Testo citato:

Sono trascorsi 7 anni dal giorno in cui la Cina ebbe la meglio nella gara di assegnazione dei Giochi Olimpici del 2008. Era il 13 luglio del 2001, quando il sogno olimpico divenne per Pechino l'occasione di rivalutare la propria immagine agli occhi del mondo, scrollandosi di dosso la zavorra insanguinata di Piazza Tiananmen e cancellando l'idea ormai scomoda di Paese in via di sviluppo. All'epoca, la Cina credeva meno in sé stessa, non attirava ancora le invidie e i timori dei paesi stranieri, e forse non immaginava che in pochi anni sarebbe diventata la Mecca del business mondiale.
Oggi le prospettive sono cambiate. Merito di un'economia inarrestabile, spinta da milioni di operai sottopagati dai quali dipende la competitività del Made in China, e veri artefici dello strabiliante progresso economico attestato su una crescita del Pil di un 10 per cento medio all'anno. Dopo essersi strappata di dosso i panni di nazione emergente, la Repubblica popolare cinese ha indossato la corazza di superpotenza mondiale, capace di tenere per il bavero gli Stati Uniti e la vecchia Europa. In questo modo, le Olimpiadi di agosto non sono più un biglietto da visita da presentare ai Paesi stranieri, ma l'occasione per consacrare la propria supremazia planetaria.

Estratto dalla fonte:
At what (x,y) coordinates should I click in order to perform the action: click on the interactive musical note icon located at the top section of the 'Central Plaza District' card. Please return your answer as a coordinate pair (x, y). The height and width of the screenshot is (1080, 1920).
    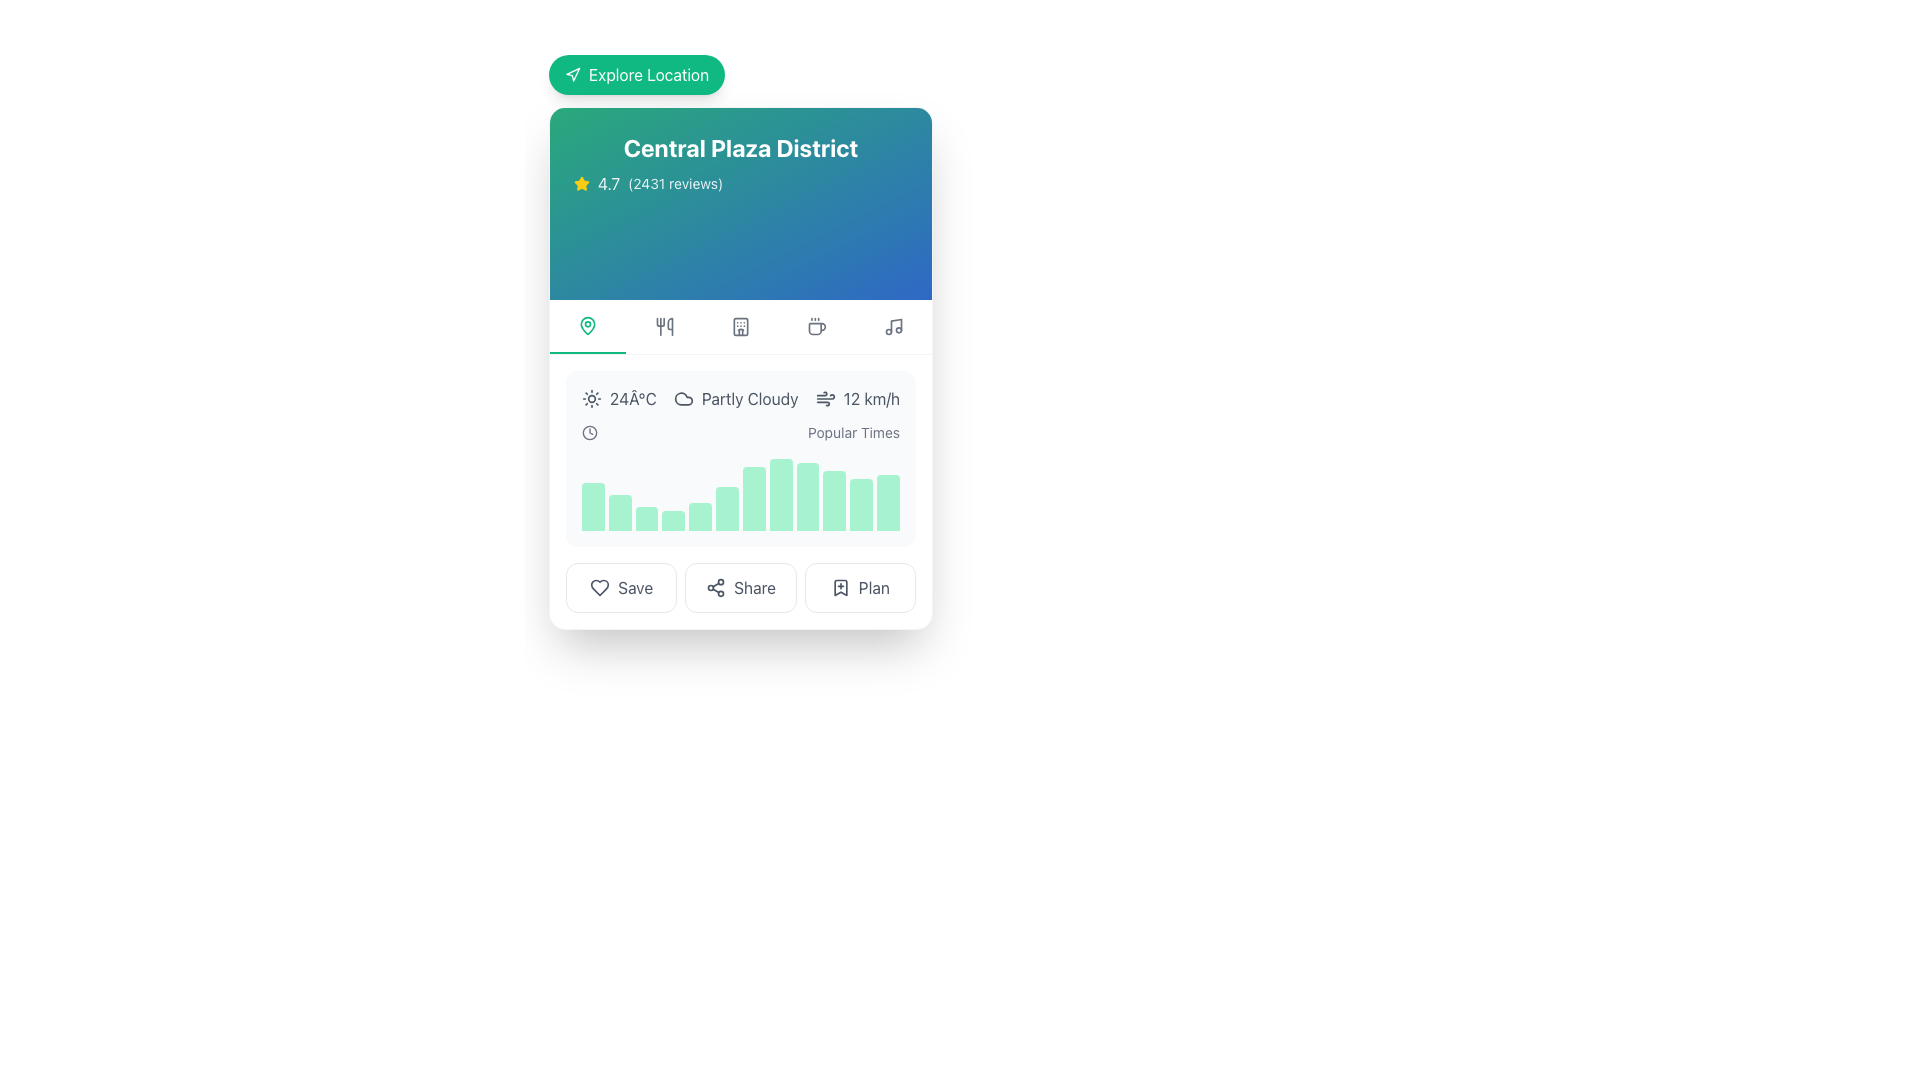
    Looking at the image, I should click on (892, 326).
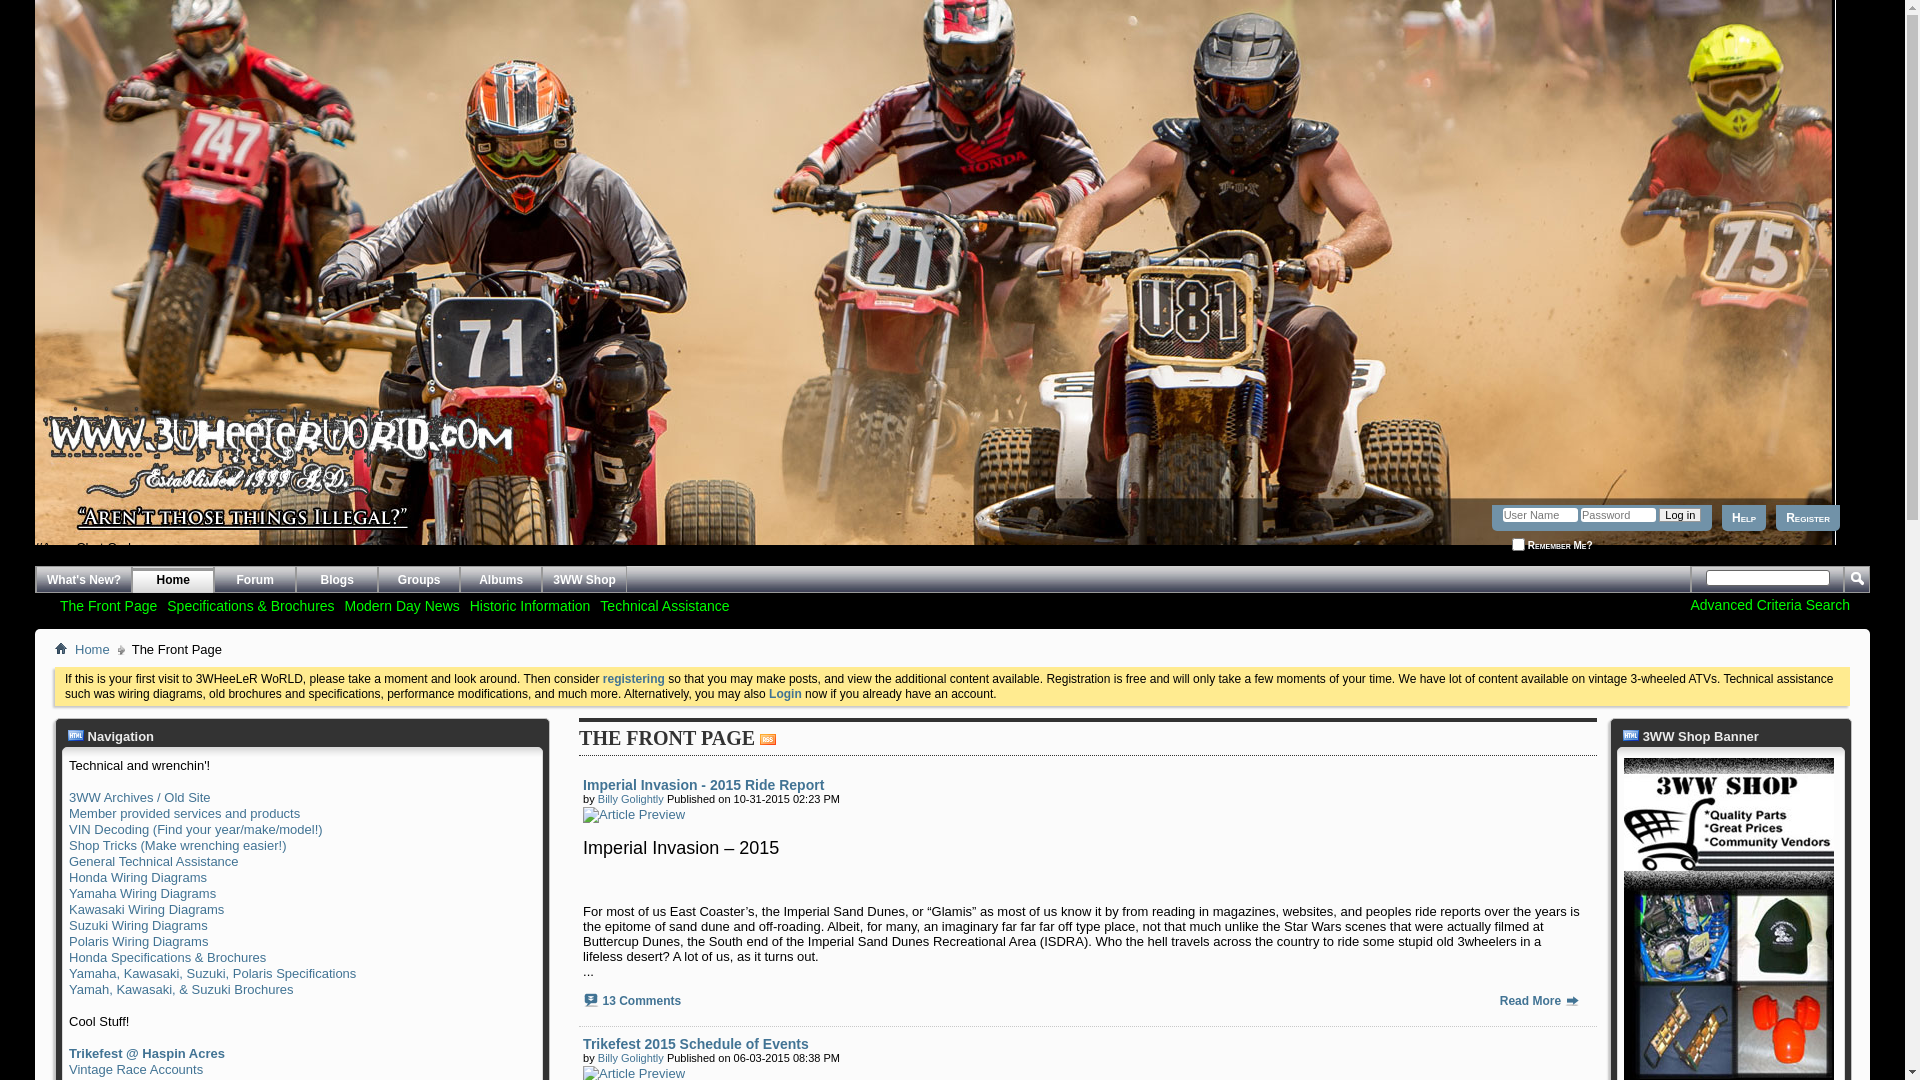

Obiettivi:
**A.** Secondo il testo sulle Olimpiadi di Pechino, in quale giorno la Cina si aggiudicò i Giochi Olimpici del 2008?
**B.** Estrai dal testo sulle Olimpiadi di Pechino il passo compreso tra "Oggi le prospettive" e "propria supremazia planetaria.", estremi inclusi.

Risposte:
**A.** Il 13 luglio 2001.

**B.**
Oggi le prospettive sono cambiate. Merito di un'economia inarrestabile, spinta da milioni di operai sottopagati dai quali dipende la competitività del Made in China, e veri artefici dello strabiliante progresso economico attestato su una crescita del Pil di un 10 per cento medio all'anno. Dopo essersi strappata di dosso i panni di nazione emergente, la Repubblica popolare cinese ha indossato la corazza di superpotenza mondiale, capace di tenere per il bavero gli Stati Uniti e la vecchia Europa. In questo modo, le Olimpiadi di agosto non sono più un biglietto da visita da presentare ai Paesi stranieri, ma l'occasione per consacrare la propria supremazia planetaria.